Olayın intikal şekli ve zamanı, katılanın aşamalardaki birbiri ile uyumlu beyanları, tanık beyanları, sanık savunmaları, güvenlik kamera kaydı görüntüleri ve bu görüntülere ilişkin inceleme tutanağı, sanık savunmaları ve tüm dava dosyası kapsamına göre sanık müdafinin yerinde görülmeyen sair temyiz itirazlarının reddine, ancak;
a. Sanık hakkında katılan mağdur …’a yönelik eylemi nedeniyle Ankara Cumhuriyet Başsavcılığı’nın 21.07.2014 tarihli iddianamesinde sevk maddesi olarak 5237 sayılı Kanun’un 109 uncu maddesinin ikinci fıkrası gösterildiği halde ek savunma hakkı verilmeden sanık hakkında 5237 sayılı Kanun’un 109 uncu maddesinin ikinci fıkrası gereğince belirlenen temel hapis cezası üzerinden aynı maddesinin üçüncü fıkrasının (a) ve (e) bentleri uyarınca artırım yapılmak suretiyle mahkumiyet hükmü kurulması suretiyle 5271 sayılı Kanun’un 226 ıncı maddesine aykırı olarak sanığın savunma hakkının kısıtlanması,
b.

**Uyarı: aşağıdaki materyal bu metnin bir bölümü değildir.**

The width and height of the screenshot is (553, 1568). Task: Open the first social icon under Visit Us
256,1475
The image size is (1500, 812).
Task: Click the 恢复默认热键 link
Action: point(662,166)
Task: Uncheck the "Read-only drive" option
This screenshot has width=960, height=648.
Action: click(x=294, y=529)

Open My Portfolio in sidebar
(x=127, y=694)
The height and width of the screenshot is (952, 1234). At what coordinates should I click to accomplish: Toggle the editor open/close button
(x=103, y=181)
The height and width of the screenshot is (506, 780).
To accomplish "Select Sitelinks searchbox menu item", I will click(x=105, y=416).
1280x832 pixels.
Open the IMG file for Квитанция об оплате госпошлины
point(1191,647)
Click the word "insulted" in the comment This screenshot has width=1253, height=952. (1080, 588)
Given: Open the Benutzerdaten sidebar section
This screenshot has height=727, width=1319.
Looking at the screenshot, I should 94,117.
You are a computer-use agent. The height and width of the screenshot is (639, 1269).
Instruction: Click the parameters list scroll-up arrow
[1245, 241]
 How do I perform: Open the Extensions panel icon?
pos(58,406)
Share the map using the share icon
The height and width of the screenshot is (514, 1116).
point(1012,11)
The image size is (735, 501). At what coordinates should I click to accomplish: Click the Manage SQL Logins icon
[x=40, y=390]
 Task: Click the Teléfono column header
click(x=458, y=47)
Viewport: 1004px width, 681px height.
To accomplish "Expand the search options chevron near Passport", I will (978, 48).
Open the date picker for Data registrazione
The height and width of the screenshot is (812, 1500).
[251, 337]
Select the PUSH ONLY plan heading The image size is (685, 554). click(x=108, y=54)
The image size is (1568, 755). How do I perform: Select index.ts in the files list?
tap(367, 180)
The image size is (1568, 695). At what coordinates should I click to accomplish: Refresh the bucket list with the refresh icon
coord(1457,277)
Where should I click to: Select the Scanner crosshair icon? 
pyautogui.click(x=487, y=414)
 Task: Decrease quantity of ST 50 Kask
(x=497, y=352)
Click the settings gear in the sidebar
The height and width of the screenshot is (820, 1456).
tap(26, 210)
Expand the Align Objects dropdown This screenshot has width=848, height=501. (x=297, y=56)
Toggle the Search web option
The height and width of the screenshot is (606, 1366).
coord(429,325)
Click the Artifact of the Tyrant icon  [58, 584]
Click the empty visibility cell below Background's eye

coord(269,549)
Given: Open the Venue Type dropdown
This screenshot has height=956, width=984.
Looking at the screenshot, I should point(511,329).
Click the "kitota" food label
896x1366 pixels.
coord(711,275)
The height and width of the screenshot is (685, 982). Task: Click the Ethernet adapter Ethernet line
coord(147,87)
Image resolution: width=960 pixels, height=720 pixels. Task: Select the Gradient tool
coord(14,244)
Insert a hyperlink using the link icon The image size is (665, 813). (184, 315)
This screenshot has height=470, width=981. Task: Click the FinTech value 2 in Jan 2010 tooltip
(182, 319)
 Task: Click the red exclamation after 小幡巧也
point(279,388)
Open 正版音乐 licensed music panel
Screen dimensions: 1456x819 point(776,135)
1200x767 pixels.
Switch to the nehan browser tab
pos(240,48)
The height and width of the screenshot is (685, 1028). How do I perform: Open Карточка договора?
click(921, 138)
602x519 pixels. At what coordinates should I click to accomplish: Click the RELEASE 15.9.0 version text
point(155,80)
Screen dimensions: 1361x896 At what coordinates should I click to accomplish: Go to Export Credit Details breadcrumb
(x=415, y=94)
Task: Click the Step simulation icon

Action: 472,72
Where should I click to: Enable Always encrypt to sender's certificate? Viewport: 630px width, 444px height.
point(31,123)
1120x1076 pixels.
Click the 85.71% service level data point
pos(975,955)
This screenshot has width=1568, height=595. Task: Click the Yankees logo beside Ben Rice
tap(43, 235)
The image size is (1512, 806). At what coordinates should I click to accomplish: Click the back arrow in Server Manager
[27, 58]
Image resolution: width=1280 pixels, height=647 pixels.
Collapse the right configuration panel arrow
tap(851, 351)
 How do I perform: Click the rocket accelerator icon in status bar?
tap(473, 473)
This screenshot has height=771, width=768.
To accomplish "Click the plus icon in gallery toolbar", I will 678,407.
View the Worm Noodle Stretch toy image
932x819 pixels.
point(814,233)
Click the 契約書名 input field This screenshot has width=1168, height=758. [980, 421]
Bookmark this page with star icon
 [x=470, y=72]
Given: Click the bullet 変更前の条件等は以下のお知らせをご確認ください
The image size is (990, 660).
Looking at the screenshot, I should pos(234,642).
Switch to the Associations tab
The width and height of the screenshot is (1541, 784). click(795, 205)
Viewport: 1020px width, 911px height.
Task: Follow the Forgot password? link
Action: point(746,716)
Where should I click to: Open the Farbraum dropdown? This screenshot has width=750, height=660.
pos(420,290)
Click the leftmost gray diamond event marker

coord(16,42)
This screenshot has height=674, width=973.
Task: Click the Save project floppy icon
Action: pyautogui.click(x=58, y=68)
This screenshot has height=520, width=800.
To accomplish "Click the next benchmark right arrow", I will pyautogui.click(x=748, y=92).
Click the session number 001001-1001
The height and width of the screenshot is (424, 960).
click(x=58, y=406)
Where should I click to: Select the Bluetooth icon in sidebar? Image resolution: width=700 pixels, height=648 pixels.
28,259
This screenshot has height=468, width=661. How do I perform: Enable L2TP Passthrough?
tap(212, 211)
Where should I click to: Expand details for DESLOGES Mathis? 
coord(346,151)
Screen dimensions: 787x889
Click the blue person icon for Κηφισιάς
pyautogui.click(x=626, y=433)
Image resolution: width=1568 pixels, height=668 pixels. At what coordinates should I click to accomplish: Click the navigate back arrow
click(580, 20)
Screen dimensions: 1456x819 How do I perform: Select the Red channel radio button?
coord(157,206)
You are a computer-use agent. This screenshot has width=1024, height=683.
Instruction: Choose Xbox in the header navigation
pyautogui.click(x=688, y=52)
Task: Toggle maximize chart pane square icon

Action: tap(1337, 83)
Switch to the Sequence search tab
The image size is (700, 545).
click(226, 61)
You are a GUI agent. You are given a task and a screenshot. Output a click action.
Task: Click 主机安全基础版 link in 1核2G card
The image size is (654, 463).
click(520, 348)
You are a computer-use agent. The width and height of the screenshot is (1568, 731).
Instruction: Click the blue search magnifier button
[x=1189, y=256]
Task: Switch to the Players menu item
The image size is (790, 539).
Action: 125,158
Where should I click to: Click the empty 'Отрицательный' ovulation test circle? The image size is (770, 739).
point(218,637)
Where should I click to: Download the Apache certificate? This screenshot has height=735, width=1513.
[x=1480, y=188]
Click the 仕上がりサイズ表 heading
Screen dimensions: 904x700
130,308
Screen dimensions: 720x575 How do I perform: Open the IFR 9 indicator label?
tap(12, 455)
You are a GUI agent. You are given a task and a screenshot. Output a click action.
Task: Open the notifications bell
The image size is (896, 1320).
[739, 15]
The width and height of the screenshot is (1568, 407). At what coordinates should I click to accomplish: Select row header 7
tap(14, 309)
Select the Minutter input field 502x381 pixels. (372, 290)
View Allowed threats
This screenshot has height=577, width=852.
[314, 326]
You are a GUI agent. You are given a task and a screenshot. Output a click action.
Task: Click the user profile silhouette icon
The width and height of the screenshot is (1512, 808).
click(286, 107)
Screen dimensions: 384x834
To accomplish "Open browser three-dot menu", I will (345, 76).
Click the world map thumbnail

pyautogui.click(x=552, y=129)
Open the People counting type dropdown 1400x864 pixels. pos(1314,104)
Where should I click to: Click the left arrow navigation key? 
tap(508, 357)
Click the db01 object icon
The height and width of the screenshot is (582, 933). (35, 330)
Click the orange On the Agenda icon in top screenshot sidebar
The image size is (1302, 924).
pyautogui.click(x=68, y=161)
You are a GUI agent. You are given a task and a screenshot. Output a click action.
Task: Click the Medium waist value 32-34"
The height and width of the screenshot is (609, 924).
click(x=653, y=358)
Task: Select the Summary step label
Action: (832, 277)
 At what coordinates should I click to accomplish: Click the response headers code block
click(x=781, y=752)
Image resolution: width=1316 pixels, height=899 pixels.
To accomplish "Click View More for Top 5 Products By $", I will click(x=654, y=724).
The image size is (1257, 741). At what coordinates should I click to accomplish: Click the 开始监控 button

Sanığın, üzerine atılı kişiyi hürriyetinden yoksun kılma suçunu eşe karşı ve silahla işlemesi karşısında, temel ceza belirlenirken 5237 sayılı Kanun’un 3 üncü ve 61 inci maddeleri gereğince aynı Kanunun 109 uncu maddesinin (a ve e) bentlerindeki birden fazla nitelikli halin gerçekleştiği gözetilerek, temel hapis cezasının alt sınırdan uzaklaşmak suretiyle tayin edilmesi gerektiğinin gözetilmemesi hukuka aykırı bulunmuştur.

V. KARAR
1. Gerekçe bölümünün birinci bendinde açıklanan nedenlerle Ankara 25. Asliye Ceza Mahkemesi’nin 11.11.2015 tarihli ve 2014/562 Esas, 2015/940 Karar sayılı sanık hakkında …’ya yönelik eylemi nedeniyle tehdit suçundan kurulan kararında sanık müdafinin vekalet ücretine hasren yaptığı temyiz sebebi yönünden herhangi bir hukuka aykırılık görülmediğinden sanık müdafinin temyiz sebebinin reddiyle hükmün, Tebliğname’ye uygun olarak, oy birliğiyle ONANMASINA,
2. Gerekçe bölümünün ikinci bendinde açıklanan nedenlerle, Ankara 25. Asliye Ceza Mahkemesi’nin 11.11.2015 tarihli ve 2014/562 Esas, 2015/940 Karar sayılı sanık hakkında kişiyi hürriyetinden yoksun kılma suçundan kurulan kararına yönelik sanık müdafinin temyiz istekleri yerinde görüldüğünden hükmün, 1412 sayılı Kanun’un 321 inci maddesi, 326 ncı maddesinin son fıkrası gereği ceza miktarı itibarıyla sanığın kazanılmış hakkı saklı kalmak kaydıyla, Tebliğname’ye kısmen uygun olarak, oy birliğiyle BOZULMASINA,
Dava dosyasının, Mahkemesine gönderilmek üzere Yargıtay Cumhuriyet Başsavcılığına TEVDİİNE, 02.11.2023 tarihinde karar verildi.